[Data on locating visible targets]
= = =
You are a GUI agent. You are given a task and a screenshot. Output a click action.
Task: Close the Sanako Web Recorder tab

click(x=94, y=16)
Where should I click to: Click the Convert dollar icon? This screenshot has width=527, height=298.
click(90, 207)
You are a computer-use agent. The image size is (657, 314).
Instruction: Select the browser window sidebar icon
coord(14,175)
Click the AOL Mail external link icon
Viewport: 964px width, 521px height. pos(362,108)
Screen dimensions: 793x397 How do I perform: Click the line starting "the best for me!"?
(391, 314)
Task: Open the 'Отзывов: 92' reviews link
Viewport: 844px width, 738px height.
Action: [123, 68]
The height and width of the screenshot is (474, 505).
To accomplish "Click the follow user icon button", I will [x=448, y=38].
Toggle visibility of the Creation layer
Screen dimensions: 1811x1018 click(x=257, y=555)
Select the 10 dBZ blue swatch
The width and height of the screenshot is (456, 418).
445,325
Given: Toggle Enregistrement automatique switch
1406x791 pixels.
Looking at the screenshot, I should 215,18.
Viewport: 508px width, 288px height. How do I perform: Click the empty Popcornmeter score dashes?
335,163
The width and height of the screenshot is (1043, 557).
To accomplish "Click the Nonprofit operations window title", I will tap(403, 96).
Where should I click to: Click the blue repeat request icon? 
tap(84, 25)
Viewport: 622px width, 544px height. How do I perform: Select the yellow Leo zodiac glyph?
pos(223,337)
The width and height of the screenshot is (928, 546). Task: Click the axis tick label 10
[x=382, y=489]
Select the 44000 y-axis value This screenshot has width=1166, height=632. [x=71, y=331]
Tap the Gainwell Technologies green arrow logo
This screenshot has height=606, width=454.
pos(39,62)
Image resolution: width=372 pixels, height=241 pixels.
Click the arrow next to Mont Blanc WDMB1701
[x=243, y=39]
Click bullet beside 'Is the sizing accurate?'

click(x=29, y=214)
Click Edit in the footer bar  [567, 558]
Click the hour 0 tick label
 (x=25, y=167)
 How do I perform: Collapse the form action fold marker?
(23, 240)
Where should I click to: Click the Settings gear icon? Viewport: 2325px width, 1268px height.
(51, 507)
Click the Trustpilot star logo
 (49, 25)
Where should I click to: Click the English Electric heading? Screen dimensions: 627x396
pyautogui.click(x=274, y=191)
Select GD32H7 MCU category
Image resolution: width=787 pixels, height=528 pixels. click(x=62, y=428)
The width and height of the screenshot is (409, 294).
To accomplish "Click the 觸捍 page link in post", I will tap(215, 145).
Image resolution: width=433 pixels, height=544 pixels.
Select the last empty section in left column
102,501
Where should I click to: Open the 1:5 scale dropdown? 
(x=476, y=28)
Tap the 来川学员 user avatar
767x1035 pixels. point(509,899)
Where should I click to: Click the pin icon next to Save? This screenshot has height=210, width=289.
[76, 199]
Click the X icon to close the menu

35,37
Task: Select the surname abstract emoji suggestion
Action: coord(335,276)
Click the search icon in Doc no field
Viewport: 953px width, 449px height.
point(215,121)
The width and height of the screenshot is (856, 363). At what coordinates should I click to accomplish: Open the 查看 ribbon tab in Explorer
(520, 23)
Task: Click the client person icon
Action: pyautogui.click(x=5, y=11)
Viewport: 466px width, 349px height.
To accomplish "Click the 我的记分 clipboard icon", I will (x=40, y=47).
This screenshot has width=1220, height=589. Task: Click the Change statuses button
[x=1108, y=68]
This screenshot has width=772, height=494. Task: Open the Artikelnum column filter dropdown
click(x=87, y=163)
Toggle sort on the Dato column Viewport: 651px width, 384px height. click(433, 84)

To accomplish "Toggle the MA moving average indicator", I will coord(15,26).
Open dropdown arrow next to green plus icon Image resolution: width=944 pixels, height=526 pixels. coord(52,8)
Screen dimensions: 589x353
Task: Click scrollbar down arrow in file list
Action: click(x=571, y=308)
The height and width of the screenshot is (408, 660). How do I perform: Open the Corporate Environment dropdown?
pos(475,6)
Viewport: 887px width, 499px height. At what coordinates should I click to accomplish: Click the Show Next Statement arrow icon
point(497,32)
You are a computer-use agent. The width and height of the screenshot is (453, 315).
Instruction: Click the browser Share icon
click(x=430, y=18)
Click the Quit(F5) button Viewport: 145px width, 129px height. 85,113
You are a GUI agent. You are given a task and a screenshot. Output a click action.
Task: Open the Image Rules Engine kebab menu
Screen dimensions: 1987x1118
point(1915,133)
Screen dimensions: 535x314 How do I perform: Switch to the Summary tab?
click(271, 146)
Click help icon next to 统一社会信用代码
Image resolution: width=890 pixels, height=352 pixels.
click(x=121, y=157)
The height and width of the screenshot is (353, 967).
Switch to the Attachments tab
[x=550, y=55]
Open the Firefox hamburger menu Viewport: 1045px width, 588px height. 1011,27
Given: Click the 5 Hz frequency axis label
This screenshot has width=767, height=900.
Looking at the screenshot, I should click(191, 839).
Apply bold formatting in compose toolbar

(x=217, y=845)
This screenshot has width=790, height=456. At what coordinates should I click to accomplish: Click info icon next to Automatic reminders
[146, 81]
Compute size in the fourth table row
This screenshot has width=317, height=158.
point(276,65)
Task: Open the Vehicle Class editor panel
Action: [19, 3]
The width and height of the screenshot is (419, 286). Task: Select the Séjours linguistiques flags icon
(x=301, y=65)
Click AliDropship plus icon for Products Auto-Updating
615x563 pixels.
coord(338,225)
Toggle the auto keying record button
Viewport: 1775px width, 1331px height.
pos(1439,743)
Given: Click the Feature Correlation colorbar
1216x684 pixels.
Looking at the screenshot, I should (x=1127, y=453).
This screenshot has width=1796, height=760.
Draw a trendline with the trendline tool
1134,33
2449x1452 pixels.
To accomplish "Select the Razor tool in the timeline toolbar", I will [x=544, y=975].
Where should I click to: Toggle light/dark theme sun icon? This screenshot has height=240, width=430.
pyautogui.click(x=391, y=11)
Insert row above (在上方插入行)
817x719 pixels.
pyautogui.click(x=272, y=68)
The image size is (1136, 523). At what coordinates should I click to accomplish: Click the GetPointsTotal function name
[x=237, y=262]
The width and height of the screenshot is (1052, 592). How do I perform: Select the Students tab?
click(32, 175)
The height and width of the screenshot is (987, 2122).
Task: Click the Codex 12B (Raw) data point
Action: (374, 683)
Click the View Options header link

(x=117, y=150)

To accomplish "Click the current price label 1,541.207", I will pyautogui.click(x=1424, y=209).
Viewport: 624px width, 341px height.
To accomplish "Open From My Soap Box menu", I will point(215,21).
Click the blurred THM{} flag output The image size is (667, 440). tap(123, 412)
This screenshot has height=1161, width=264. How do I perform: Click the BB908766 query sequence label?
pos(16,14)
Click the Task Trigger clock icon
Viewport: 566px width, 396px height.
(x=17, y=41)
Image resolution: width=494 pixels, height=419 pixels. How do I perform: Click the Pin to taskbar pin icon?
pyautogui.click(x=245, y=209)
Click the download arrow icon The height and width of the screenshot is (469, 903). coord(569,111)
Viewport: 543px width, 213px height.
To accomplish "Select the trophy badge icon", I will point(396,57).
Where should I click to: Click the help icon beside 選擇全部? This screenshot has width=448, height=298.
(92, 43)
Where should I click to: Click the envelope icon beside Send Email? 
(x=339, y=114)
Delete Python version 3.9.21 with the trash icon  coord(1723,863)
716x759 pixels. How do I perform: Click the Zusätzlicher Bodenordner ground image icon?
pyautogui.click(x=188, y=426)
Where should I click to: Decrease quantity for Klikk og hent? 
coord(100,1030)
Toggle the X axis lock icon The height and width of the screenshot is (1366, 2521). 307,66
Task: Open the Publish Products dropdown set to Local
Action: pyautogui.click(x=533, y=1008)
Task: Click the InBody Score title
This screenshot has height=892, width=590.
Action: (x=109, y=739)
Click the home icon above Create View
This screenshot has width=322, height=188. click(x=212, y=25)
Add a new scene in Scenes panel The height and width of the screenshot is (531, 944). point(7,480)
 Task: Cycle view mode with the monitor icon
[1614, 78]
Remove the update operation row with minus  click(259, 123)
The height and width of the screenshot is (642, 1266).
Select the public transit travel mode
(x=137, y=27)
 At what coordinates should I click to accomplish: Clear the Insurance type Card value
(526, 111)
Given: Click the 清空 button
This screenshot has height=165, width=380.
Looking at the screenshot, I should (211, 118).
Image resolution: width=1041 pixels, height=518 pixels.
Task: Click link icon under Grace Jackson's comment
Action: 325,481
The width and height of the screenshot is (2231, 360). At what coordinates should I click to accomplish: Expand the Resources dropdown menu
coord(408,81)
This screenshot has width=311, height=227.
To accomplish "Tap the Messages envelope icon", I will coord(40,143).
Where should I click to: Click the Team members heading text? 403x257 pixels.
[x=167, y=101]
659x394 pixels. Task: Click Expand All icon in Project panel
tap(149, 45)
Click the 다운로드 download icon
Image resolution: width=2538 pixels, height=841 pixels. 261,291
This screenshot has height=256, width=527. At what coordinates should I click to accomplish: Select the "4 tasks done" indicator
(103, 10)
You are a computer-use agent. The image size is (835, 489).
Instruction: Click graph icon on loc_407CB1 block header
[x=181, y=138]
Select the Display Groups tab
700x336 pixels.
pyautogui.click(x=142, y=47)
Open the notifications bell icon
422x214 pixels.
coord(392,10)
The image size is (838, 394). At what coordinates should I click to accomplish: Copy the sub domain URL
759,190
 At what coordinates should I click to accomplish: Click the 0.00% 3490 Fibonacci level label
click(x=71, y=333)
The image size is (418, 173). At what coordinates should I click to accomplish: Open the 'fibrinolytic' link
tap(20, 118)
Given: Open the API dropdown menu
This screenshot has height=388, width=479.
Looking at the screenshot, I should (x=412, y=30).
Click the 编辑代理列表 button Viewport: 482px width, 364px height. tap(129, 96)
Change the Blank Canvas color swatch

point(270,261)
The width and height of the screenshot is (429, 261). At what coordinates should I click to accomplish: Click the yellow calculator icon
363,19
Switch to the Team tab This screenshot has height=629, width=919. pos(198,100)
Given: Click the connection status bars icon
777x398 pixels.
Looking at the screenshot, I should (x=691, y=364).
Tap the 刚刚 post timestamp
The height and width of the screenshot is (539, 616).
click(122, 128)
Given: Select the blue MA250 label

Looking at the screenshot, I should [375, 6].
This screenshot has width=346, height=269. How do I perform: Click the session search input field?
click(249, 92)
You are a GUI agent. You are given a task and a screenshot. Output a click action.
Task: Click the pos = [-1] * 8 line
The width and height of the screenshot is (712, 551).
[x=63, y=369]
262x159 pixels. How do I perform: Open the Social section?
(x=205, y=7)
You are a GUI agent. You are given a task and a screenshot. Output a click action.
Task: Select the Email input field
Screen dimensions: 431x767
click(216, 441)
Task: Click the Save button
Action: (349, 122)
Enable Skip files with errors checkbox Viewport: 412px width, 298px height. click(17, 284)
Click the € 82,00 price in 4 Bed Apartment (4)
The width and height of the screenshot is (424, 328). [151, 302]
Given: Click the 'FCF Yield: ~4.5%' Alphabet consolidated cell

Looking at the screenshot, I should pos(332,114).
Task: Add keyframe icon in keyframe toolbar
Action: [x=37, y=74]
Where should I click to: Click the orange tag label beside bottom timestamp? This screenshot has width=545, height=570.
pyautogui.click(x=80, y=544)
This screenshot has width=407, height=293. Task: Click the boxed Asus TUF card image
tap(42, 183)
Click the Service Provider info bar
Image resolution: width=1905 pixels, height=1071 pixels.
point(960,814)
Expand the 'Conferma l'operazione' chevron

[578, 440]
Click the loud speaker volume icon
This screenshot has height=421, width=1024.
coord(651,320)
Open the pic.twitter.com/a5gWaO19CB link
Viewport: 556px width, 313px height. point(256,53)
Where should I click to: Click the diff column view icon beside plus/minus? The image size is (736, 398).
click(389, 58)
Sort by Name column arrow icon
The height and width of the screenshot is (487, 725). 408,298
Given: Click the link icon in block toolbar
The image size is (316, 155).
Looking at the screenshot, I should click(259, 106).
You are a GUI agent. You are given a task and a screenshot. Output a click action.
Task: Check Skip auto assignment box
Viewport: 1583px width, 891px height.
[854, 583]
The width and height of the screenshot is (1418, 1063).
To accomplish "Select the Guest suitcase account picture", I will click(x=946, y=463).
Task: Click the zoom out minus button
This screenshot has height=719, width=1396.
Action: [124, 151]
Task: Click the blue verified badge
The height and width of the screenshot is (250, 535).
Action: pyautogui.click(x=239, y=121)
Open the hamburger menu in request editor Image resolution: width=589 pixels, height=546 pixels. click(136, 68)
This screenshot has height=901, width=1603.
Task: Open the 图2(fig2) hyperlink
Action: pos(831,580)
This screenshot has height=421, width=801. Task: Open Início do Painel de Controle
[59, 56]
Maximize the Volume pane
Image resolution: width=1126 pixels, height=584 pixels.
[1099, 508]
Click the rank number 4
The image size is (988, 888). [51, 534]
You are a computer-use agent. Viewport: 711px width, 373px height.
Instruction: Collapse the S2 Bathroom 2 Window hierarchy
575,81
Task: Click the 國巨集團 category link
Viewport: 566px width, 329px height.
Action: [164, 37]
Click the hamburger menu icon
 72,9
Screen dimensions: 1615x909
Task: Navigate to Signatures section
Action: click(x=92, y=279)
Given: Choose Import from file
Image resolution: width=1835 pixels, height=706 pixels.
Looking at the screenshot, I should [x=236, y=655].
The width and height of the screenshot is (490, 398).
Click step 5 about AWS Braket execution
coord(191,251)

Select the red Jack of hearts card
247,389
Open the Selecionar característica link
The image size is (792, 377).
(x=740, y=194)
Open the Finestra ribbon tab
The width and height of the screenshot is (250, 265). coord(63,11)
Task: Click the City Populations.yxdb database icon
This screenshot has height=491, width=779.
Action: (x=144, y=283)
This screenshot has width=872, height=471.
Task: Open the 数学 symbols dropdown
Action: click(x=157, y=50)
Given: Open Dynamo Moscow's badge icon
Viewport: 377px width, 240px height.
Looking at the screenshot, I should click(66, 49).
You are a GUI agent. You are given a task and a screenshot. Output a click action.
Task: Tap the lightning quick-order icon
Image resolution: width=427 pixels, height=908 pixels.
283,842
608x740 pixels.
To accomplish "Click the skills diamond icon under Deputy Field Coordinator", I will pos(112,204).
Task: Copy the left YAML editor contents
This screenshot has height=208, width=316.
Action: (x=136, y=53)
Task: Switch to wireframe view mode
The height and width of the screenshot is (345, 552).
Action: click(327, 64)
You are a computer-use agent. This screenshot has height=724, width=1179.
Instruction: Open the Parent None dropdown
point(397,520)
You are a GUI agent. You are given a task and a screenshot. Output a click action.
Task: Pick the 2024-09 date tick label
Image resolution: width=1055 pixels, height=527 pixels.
= = =
Repeat the part of the material that opens with the line containing "Select GD32H7 MCU category" and closes with the line containing "will tap(215, 145).", including both of those lines.

Select GD32H7 MCU category
Image resolution: width=787 pixels, height=528 pixels. click(x=62, y=428)
The width and height of the screenshot is (409, 294).
To accomplish "Click the 觸捍 page link in post", I will tap(215, 145).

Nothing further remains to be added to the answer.